=== Input for this task ===

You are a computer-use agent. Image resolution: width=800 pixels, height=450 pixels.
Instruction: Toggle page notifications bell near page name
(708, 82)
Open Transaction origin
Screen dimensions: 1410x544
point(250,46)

=== Exercise description ===
Nothing but the lines from the one with "Instruction: Toggle page" through the final line of the data belongs in the answer, and they must match exactly.

=== Answer section ===
Instruction: Toggle page notifications bell near page name
(708, 82)
Open Transaction origin
Screen dimensions: 1410x544
point(250,46)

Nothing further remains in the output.